TRECHO DA FONTE:
#####

Toronto, 01 de julho de 2021.

André Sena*



Em uma de suas obras mais famosas, O Retrato de Dorian Gray, publicada em 1891, o escritor e dramaturgo Oscar Wilde fez um interessante comentário sobre a arte da pintura. Diz ele no livro que “um retrato pintado com sentimento reflete muito mais a imagem do artista do que a do modelo retratado.” Com efeito, a reflexão do subversivo libretista de Salomé cai como uma luva para conhecermos melhor a pintura de uma de nossas figuras mais geniais: Georgina Albuquerque.




Não acredito em pessoas que tenham vivido a frente de seu tempo, embora pensar isso sobre Georgina seja mais do que uma simples tentação. Prefiro, no entanto, apostar minhas fichas na possibilidade da existência de pessoas que dentro de seu próprio tempo o tenham corajosamente desafiado. Essa ideia me parece muito mais plausível e certeira, na medida em que são de fato os não conformistas que - individual ou coletivamente - apontam para as transformações que efetivamente farão sentido, dentro de certas condições objetivas, para não fugir ao jargão marxiano.


O teórico e revolucionário russo Giorgi Plekhanov, autor de um tratado riquíssimo sobre o papel do indivíduo na história, levanta essa possibilidade produzindo argumentos intrigantes sobre a construção de espaços possíveis onde indivíduos sejam capazes de imprimir suas marcas, ambientados em uma tecitura histórica que se projeta necessariamente na própria sociedade, mas sem cair em qualquer tipo de chauvinismo ou em armadilhas demasiadamente românticas. Há portanto oxigênio para heróis, dentro de um mosaico social tanto vital quanto criativo.


Georgina Albuquerque era uma dessas pessoas. Desafiou com graça, coragem e arte, a época e o mundo em que viveu e onde produziu, desde fins do Império até a segunda metade do século XX. Nos deixou em 1962 legando ao país um monumental conjunto de obras tão deslumbrantes quanto estilisticamente diversas.


O quadro Sessão do Conselho de Estado, ainda hoje um de seus trabalhos mais conhecidos, remete-se a uma infância onde a mãe lhe iniciou na arte do desenho. Mas também faz jus às aulas que teve, ainda muito jovem, com o artista italiano Rosalbino Santoro. Pintor fascinado pela paisagem brasileira, Santoro foi de certo o primeiro a reconhecer em Georgina Albuquerque o gênio que mais tarde viria a público.

#####

OS DADOS:
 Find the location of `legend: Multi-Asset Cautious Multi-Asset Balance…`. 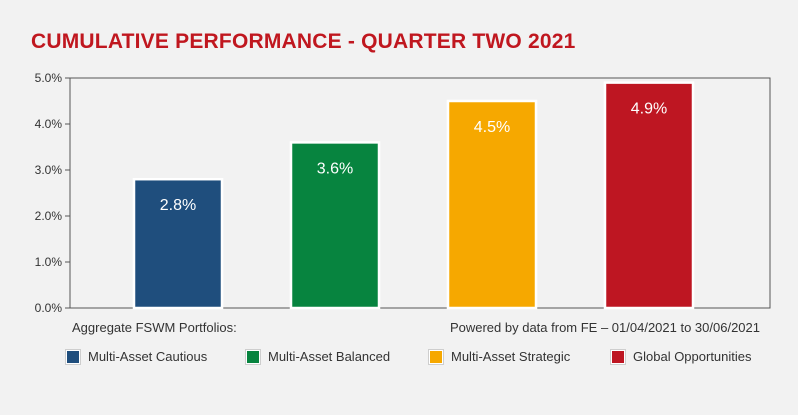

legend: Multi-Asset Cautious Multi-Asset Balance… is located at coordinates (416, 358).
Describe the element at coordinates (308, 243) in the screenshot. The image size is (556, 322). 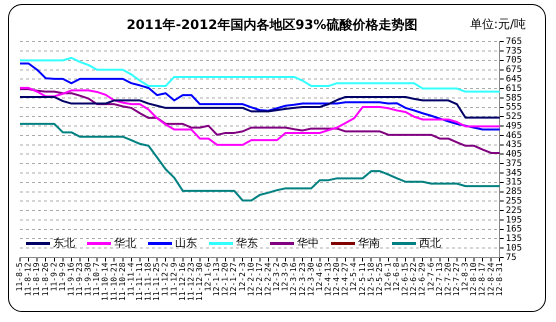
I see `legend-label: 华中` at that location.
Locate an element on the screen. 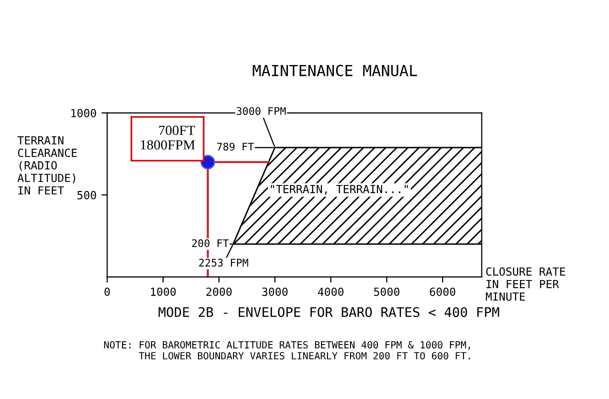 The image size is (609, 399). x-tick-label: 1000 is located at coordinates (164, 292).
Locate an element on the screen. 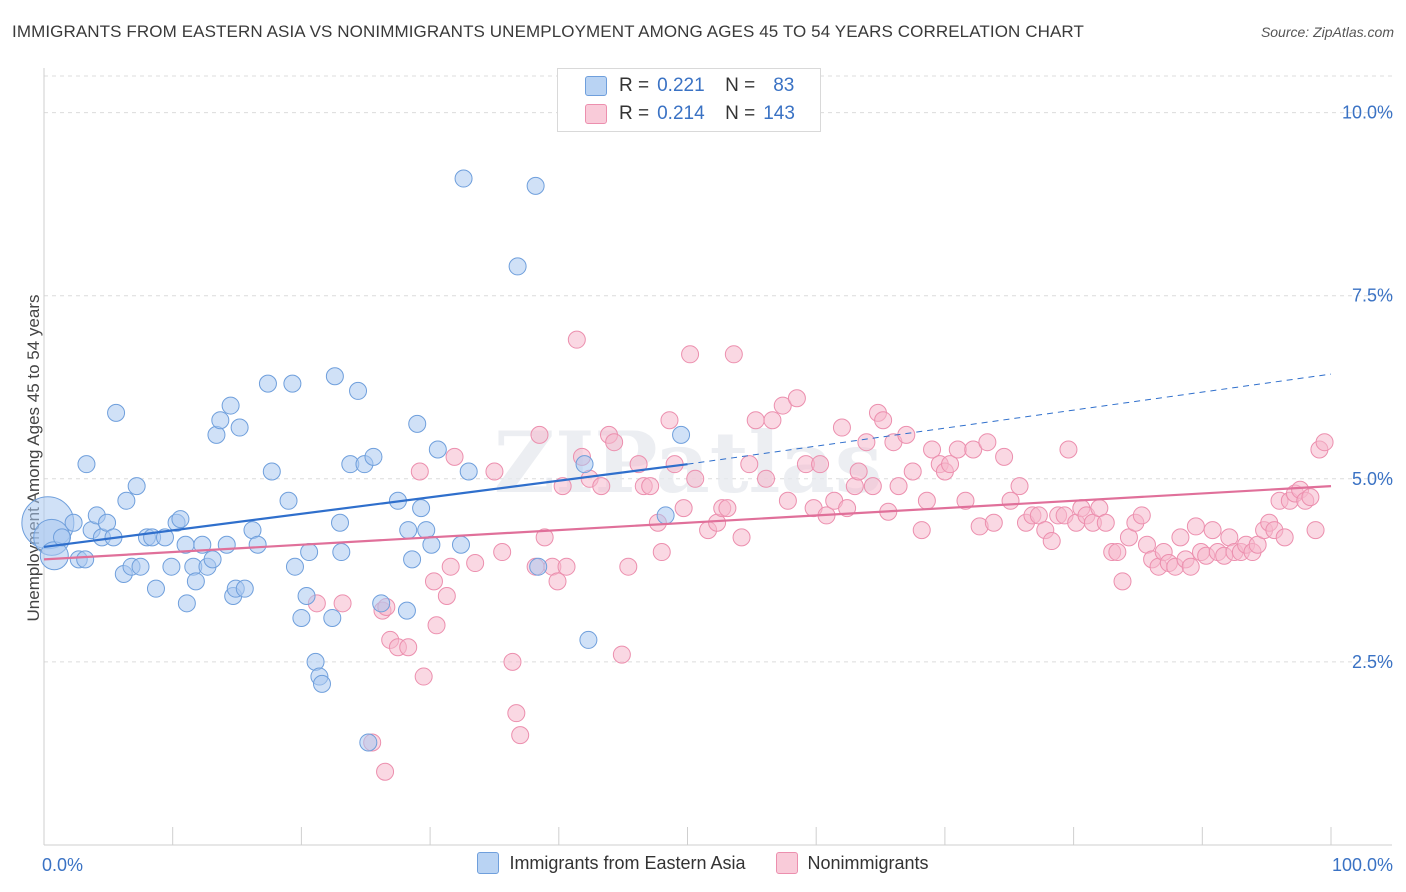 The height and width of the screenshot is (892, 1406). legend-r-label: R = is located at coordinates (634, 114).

#####

EXERCÍCIO: Atualize o texto sobre Georgina Albuquerque, trocando "coragem" por "ousadia". Comece no trecho que contém "Georgina Albuquerque era" e pare logo após "quanto estilisticamente diversas.". Os registros provêm de uma fonte diferente da do texto.

SOLUÇÃO COMENTADA:
Georgina Albuquerque era uma dessas pessoas. Desafiou com graça, ousadia e arte, a época e o mundo em que viveu e onde produziu, desde fins do Império até a segunda metade do século XX. Nos deixou em 1962 legando ao país um monumental conjunto de obras tão deslumbrantes quanto estilisticamente diversas.